* Begin Excerpt provided *

# Now that BMW Welt has wifi, 3 hour report



## wmo168 (Mar 26, 2009)

Just done plant tour and pick up the E93 M3, this is different then last time as they no longer do driving simulator as 2 years ago, i guess people are interested in seeing their car more.

One problem With the car. The right end of the hood did not line up properly after the deliver specialist slam it down. I will try to see if i can fix it when i get the car back from the alet. I will upload the pic shortly.


----------



## chrischeung (Sep 1, 2002)

Open it and close again. It isn't closed properly.


----------



## FastMarkA (Apr 21, 2008)

wmo168 said:


> this is different then last time as they no longer do driving simulator as 2 years ago, i guess people are interested in seeing their car more.


They still do this, but I think for second timers it's more of an option.

When I picked up my F10 last month, the delivery guy asked if I wanted to do it; had I not brought a few friends along, I would have declined but I figured they'd enjoy it.

Personally, that driving simulator is a joke. They should call it a BMW cheerleading simulator.


----------



## fishskis (Dec 18, 2004)

Congrats. Beautiful car; love the Mineral White.


----------



## Hound Passer (Feb 2, 2007)

Is car assembly back on the tour stops? I read that due to reconstruction they were bypassing this for the past few months.


----------



## wmo168 (Mar 26, 2009)

I got more picture in my iphone will going to visit Porsche factory tomorrow.

Oh regarding to the hood, Now I look at it, it as 2 latch on each side and the bracket screw to the hood is not lose, so I play with it and reclose, now everything align now. I guess is the aluminum hood design.

Thanks Chris..

Oh yes, the Factory tour did go thru Stamping, Paint and Engine Assemble, then it stop and did only show you a video from HOW IT MADE (lol),.. I think they are retooling and the walkway to the body and interior assembly are off the limit. I ask the lady and said they will resume end of the year.. Lucky I saw the the same stuff in South Carolina 2 years ago but didnt do the Munich plant tour as the factory is close in August when I visit.

I said skip it if you have seen the South Carolina assembly line.

Last note, I have my top down and driving in Germany and many people give the look and thumb up on the M3... I guess it is rare especially in Mineral White here...


----------



## Mace14 (Mar 10, 2007)

* End Excerpt provided *

§ Aim 1
Rewrite the part of the BMW Welt forum thread that opens with the words containing "Oh regarding to" and closes with "Thanks Chris..", substituting "steel" for "aluminum".
The forum thread and the records have no connection to each other.

* Begin Dataset records *

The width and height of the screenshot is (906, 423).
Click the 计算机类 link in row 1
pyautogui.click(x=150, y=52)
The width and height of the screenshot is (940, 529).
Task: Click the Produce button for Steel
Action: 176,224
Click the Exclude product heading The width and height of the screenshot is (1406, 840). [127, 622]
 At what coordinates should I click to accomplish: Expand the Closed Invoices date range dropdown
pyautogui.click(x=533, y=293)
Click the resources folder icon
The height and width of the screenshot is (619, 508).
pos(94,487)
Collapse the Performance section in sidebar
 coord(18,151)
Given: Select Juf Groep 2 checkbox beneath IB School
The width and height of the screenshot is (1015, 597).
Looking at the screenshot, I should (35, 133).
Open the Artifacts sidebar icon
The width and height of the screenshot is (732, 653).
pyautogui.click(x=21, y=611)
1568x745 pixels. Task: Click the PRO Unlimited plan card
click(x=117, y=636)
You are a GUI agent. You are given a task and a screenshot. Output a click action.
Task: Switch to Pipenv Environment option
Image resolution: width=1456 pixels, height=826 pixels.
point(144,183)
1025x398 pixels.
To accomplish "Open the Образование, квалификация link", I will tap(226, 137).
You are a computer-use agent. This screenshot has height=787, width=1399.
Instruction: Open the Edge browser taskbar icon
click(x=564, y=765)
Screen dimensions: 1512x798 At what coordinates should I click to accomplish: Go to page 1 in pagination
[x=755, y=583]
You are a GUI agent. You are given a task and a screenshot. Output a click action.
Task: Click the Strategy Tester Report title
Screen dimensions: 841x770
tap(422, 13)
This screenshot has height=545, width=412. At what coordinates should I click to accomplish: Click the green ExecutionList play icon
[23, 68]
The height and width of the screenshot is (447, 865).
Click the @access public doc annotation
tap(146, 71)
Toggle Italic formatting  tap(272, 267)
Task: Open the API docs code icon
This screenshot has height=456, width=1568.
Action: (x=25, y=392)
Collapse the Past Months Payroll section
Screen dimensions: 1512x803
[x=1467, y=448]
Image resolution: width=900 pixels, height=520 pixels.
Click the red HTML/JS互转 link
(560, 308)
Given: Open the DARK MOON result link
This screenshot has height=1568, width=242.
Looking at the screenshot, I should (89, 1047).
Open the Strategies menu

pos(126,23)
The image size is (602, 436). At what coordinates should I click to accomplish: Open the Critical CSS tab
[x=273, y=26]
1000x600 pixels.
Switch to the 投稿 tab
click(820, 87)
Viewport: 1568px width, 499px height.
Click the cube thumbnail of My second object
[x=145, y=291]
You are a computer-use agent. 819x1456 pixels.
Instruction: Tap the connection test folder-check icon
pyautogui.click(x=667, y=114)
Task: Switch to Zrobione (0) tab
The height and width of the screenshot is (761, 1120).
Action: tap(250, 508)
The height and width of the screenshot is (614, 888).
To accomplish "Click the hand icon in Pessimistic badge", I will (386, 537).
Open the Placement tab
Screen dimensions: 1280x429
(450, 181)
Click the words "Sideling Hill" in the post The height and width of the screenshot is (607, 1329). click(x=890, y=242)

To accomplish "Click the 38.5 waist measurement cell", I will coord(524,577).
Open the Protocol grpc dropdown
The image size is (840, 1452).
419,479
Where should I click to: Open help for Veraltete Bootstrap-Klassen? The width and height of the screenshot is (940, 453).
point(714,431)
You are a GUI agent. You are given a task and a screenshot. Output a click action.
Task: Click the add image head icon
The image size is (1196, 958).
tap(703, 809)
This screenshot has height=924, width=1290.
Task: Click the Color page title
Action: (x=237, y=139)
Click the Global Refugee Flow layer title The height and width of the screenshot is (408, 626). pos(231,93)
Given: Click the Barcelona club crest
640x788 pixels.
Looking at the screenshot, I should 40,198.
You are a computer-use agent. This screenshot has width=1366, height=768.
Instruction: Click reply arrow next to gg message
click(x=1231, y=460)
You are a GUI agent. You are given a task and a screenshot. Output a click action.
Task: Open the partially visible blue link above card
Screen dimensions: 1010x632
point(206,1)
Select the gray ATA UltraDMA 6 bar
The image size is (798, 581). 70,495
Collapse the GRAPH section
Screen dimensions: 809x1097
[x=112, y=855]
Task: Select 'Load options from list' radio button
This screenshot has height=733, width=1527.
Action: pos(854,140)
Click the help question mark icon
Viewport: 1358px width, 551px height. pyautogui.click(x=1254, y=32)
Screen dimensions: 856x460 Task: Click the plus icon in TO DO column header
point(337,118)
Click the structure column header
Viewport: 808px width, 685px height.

* End Dataset records *

§ Aim 2
Repeat the records word for word, from the line containing "Click the help question mark icon" through the final line of the records.

§ Reply 1
Oh regarding to the hood, Now I look at it, it as 2 latch on each side and the bracket screw to the hood is not lose, so I play with it and reclose, now everything align now. I guess is the steel hood design.

Thanks Chris..

§ Reply 2
Click the help question mark icon
Viewport: 1358px width, 551px height. pyautogui.click(x=1254, y=32)
Screen dimensions: 856x460 Task: Click the plus icon in TO DO column header
point(337,118)
Click the structure column header
Viewport: 808px width, 685px height.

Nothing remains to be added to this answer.